## Rows from a dataset
## start

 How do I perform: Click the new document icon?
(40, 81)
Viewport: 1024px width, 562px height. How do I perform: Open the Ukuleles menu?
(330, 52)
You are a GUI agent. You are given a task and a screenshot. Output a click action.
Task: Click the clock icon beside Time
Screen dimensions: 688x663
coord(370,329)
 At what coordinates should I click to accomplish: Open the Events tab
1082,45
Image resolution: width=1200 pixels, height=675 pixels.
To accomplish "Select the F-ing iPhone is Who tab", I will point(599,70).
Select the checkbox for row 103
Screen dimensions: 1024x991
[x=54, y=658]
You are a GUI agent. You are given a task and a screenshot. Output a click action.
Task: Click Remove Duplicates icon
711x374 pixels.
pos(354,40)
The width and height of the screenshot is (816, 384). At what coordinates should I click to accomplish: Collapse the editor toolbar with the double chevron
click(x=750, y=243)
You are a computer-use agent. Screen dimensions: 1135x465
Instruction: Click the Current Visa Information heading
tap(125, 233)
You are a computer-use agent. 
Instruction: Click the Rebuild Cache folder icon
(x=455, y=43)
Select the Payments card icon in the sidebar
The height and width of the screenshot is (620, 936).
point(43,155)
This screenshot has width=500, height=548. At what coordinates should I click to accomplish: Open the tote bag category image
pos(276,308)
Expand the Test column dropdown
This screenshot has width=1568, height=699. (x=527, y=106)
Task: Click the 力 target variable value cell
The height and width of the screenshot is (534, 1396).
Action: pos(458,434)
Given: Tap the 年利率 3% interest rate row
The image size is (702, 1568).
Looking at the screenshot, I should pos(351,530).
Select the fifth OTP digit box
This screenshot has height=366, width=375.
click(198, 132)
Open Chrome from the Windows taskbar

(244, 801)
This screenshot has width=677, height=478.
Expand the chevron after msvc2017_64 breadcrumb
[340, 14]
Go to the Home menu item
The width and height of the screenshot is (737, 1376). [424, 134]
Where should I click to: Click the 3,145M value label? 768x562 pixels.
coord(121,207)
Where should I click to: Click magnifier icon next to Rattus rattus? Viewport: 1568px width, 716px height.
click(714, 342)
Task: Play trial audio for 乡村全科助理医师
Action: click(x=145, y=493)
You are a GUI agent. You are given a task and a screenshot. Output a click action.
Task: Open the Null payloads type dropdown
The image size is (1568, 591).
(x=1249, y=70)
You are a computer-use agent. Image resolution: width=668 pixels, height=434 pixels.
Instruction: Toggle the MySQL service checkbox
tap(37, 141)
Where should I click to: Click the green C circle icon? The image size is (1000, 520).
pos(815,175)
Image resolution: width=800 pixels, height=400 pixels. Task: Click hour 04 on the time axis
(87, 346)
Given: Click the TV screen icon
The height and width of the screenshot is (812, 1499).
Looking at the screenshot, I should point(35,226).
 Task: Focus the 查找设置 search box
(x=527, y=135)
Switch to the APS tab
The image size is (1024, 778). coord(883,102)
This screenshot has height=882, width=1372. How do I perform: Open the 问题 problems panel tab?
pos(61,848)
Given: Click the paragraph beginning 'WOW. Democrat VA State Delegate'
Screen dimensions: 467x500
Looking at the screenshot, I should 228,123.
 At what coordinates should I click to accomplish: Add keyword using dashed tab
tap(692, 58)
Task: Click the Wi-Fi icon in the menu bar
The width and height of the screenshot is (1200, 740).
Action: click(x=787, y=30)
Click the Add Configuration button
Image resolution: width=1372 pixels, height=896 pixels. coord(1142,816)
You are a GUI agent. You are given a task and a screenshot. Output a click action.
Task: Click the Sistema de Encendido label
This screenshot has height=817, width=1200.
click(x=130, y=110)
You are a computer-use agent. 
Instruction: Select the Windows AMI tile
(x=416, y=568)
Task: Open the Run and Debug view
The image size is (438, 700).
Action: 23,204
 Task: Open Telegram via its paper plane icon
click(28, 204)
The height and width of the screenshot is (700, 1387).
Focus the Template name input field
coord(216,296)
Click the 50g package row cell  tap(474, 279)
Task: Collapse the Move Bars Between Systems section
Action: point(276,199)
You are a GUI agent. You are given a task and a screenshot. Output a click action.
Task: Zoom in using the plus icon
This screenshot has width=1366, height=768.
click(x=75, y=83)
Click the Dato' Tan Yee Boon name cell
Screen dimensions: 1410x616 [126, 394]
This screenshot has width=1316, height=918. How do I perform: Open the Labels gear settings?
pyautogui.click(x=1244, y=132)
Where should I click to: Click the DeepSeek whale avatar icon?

## end

Copy all of the entries above line for line, without changing a character.

 How do I perform: Click the new document icon?
(40, 81)
Viewport: 1024px width, 562px height. How do I perform: Open the Ukuleles menu?
(330, 52)
You are a GUI agent. You are given a task and a screenshot. Output a click action.
Task: Click the clock icon beside Time
Screen dimensions: 688x663
coord(370,329)
 At what coordinates should I click to accomplish: Open the Events tab
1082,45
Image resolution: width=1200 pixels, height=675 pixels.
To accomplish "Select the F-ing iPhone is Who tab", I will point(599,70).
Select the checkbox for row 103
Screen dimensions: 1024x991
[x=54, y=658]
You are a GUI agent. You are given a task and a screenshot. Output a click action.
Task: Click Remove Duplicates icon
711x374 pixels.
pos(354,40)
The width and height of the screenshot is (816, 384). At what coordinates should I click to accomplish: Collapse the editor toolbar with the double chevron
click(x=750, y=243)
You are a computer-use agent. Screen dimensions: 1135x465
Instruction: Click the Current Visa Information heading
tap(125, 233)
You are a computer-use agent. 
Instruction: Click the Rebuild Cache folder icon
(x=455, y=43)
Select the Payments card icon in the sidebar
The height and width of the screenshot is (620, 936).
point(43,155)
This screenshot has width=500, height=548. At what coordinates should I click to accomplish: Open the tote bag category image
pos(276,308)
Expand the Test column dropdown
This screenshot has width=1568, height=699. (x=527, y=106)
Task: Click the 力 target variable value cell
The height and width of the screenshot is (534, 1396).
Action: pos(458,434)
Given: Tap the 年利率 3% interest rate row
The image size is (702, 1568).
Looking at the screenshot, I should pos(351,530).
Select the fifth OTP digit box
This screenshot has height=366, width=375.
click(198, 132)
Open Chrome from the Windows taskbar

(244, 801)
This screenshot has width=677, height=478.
Expand the chevron after msvc2017_64 breadcrumb
[340, 14]
Go to the Home menu item
The width and height of the screenshot is (737, 1376). [424, 134]
Where should I click to: Click the 3,145M value label? 768x562 pixels.
coord(121,207)
Where should I click to: Click magnifier icon next to Rattus rattus? Viewport: 1568px width, 716px height.
click(714, 342)
Task: Play trial audio for 乡村全科助理医师
Action: click(x=145, y=493)
You are a GUI agent. You are given a task and a screenshot. Output a click action.
Task: Open the Null payloads type dropdown
The image size is (1568, 591).
(x=1249, y=70)
You are a computer-use agent. Image resolution: width=668 pixels, height=434 pixels.
Instruction: Toggle the MySQL service checkbox
tap(37, 141)
Where should I click to: Click the green C circle icon? The image size is (1000, 520).
pos(815,175)
Image resolution: width=800 pixels, height=400 pixels. Task: Click hour 04 on the time axis
(87, 346)
Given: Click the TV screen icon
The height and width of the screenshot is (812, 1499).
Looking at the screenshot, I should point(35,226).
 Task: Focus the 查找设置 search box
(x=527, y=135)
Switch to the APS tab
The image size is (1024, 778). coord(883,102)
This screenshot has height=882, width=1372. How do I perform: Open the 问题 problems panel tab?
pos(61,848)
Given: Click the paragraph beginning 'WOW. Democrat VA State Delegate'
Screen dimensions: 467x500
Looking at the screenshot, I should 228,123.
 At what coordinates should I click to accomplish: Add keyword using dashed tab
tap(692, 58)
Task: Click the Wi-Fi icon in the menu bar
The width and height of the screenshot is (1200, 740).
Action: click(x=787, y=30)
Click the Add Configuration button
Image resolution: width=1372 pixels, height=896 pixels. coord(1142,816)
You are a GUI agent. You are given a task and a screenshot. Output a click action.
Task: Click the Sistema de Encendido label
This screenshot has height=817, width=1200.
click(x=130, y=110)
You are a computer-use agent. 
Instruction: Select the Windows AMI tile
(x=416, y=568)
Task: Open the Run and Debug view
The image size is (438, 700).
Action: 23,204
 Task: Open Telegram via its paper plane icon
click(28, 204)
The height and width of the screenshot is (700, 1387).
Focus the Template name input field
coord(216,296)
Click the 50g package row cell  tap(474, 279)
Task: Collapse the Move Bars Between Systems section
Action: point(276,199)
You are a GUI agent. You are given a task and a screenshot. Output a click action.
Task: Zoom in using the plus icon
This screenshot has width=1366, height=768.
click(x=75, y=83)
Click the Dato' Tan Yee Boon name cell
Screen dimensions: 1410x616 [126, 394]
This screenshot has width=1316, height=918. How do I perform: Open the Labels gear settings?
pyautogui.click(x=1244, y=132)
Where should I click to: Click the DeepSeek whale avatar icon?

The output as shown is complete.